DATASET EXTRACT:

══════════════════════════════

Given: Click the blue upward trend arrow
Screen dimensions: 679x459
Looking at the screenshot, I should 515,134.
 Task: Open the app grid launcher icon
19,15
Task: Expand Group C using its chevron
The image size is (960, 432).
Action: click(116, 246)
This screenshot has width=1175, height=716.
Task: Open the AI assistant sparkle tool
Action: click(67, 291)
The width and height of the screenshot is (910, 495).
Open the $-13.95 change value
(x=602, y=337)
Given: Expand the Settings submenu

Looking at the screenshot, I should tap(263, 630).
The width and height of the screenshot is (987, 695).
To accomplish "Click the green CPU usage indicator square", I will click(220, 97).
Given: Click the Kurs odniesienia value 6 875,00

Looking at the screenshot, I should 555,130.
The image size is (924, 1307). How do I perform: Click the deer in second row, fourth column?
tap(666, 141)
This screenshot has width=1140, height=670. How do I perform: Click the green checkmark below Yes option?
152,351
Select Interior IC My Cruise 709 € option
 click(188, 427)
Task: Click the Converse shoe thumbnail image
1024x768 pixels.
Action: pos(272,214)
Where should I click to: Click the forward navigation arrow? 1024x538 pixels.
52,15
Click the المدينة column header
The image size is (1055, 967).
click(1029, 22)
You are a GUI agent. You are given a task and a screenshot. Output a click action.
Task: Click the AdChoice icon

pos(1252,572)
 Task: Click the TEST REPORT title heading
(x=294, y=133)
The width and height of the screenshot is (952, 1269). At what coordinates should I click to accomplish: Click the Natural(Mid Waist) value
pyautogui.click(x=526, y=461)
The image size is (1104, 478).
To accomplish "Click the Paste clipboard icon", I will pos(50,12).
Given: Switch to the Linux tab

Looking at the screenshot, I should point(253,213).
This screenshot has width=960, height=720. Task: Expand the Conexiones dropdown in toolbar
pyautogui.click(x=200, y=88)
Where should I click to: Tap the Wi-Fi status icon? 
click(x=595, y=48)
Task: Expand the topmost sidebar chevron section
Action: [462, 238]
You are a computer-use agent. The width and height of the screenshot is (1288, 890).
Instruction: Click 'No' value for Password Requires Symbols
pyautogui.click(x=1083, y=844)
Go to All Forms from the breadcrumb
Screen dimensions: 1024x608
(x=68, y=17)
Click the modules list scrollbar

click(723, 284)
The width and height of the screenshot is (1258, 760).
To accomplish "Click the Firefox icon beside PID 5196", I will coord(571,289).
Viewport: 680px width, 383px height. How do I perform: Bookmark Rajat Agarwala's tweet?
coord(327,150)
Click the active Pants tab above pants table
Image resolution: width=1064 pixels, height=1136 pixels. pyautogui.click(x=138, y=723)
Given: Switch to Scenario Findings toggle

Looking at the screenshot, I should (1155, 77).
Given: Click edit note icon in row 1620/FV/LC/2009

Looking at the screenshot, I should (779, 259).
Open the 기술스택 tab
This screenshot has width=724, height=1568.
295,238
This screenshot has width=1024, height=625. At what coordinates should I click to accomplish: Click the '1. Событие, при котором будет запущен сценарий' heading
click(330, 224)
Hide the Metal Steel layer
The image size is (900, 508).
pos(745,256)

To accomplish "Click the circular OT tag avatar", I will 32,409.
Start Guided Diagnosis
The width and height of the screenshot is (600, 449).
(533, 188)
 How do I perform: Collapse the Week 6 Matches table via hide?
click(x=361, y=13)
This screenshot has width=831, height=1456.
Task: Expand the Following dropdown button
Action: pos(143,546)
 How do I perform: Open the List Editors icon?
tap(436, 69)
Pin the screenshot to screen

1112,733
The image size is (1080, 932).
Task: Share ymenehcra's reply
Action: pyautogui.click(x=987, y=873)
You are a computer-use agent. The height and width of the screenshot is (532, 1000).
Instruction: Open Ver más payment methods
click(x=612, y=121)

══════════════════════════════

Look through the material above and print exactly the lines from the one containing "Where should I click to: Click" to the one containing "Go to All Forms from the breadcrumb", both included, and nothing more.

THE ANSWER:
Where should I click to: Click the forward navigation arrow? 1024x538 pixels.
52,15
Click the المدينة column header
The image size is (1055, 967).
click(1029, 22)
You are a GUI agent. You are given a task and a screenshot. Output a click action.
Task: Click the AdChoice icon

pos(1252,572)
 Task: Click the TEST REPORT title heading
(x=294, y=133)
The width and height of the screenshot is (952, 1269). At what coordinates should I click to accomplish: Click the Natural(Mid Waist) value
pyautogui.click(x=526, y=461)
The image size is (1104, 478).
To accomplish "Click the Paste clipboard icon", I will pos(50,12).
Given: Switch to the Linux tab

Looking at the screenshot, I should point(253,213).
This screenshot has width=960, height=720. Task: Expand the Conexiones dropdown in toolbar
pyautogui.click(x=200, y=88)
Where should I click to: Tap the Wi-Fi status icon? 
click(x=595, y=48)
Task: Expand the topmost sidebar chevron section
Action: [462, 238]
You are a computer-use agent. The width and height of the screenshot is (1288, 890).
Instruction: Click 'No' value for Password Requires Symbols
pyautogui.click(x=1083, y=844)
Go to All Forms from the breadcrumb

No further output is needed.